> _ACTION ITEM_: Where the word "Toggle" appears in a line below, copy the whole line.

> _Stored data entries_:
════════
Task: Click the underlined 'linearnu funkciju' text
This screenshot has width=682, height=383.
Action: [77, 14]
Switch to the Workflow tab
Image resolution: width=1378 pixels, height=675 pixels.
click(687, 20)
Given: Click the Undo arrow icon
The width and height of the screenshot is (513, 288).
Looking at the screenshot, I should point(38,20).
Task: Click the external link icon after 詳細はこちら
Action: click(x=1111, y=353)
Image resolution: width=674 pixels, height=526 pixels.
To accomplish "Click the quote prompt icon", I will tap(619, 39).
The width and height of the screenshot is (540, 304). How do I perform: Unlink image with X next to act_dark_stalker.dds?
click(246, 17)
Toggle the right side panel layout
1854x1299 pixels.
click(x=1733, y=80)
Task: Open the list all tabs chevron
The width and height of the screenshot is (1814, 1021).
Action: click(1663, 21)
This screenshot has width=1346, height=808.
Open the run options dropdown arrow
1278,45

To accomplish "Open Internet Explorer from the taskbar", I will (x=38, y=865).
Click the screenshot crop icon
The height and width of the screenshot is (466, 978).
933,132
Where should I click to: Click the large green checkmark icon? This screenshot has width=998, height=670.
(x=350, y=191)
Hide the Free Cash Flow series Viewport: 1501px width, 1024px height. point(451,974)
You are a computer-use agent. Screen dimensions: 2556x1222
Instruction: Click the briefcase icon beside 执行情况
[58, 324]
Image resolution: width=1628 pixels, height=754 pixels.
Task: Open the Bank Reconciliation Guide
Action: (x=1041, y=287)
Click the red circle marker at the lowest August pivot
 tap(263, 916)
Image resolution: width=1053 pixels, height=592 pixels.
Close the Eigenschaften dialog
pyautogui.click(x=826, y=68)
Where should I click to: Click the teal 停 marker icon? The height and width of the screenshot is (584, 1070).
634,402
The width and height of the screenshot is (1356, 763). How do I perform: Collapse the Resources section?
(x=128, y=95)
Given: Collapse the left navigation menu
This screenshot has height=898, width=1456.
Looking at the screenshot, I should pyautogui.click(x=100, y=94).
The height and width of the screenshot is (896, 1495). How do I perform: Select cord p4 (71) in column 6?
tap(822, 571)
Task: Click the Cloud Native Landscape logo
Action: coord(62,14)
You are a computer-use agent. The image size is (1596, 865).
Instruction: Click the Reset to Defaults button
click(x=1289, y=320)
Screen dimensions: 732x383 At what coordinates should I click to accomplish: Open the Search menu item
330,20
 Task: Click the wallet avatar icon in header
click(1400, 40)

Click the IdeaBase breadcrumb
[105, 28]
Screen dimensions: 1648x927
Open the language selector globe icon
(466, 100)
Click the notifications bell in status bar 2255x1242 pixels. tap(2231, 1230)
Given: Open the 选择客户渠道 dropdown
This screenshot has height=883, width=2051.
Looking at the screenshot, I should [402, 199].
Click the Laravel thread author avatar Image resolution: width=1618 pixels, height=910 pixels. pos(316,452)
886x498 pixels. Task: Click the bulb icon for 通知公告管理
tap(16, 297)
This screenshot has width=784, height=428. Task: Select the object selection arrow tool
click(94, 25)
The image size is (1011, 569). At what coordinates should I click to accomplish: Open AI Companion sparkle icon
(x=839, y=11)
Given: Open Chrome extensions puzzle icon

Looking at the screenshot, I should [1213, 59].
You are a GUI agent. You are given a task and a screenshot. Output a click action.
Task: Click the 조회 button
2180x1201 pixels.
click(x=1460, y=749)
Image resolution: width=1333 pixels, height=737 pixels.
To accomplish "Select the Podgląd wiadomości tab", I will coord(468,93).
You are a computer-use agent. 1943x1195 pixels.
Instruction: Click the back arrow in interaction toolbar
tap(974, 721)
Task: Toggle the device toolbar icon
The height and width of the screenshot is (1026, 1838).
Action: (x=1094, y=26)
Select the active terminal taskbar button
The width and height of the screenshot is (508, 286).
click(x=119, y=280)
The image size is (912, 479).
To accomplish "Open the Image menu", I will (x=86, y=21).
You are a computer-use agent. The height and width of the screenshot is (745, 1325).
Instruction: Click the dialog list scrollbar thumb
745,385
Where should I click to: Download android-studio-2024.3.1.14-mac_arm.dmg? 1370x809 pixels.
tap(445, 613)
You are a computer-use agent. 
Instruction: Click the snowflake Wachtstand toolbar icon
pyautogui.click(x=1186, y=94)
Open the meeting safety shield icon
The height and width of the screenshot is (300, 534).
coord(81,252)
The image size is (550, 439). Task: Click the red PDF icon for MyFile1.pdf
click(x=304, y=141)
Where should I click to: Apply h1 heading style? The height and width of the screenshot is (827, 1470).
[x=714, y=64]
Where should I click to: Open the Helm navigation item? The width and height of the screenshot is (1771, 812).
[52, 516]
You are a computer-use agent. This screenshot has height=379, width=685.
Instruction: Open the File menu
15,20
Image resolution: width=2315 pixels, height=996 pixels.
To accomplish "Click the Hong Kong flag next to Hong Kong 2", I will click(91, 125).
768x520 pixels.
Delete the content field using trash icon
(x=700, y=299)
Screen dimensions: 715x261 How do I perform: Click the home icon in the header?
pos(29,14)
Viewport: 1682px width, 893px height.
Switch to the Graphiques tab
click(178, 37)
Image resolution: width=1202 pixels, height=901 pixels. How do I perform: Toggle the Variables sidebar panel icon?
════════
> _TASK RESULT_:
Toggle the right side panel layout
Task: Toggle the device toolbar icon
Image resolution: width=1202 pixels, height=901 pixels. How do I perform: Toggle the Variables sidebar panel icon?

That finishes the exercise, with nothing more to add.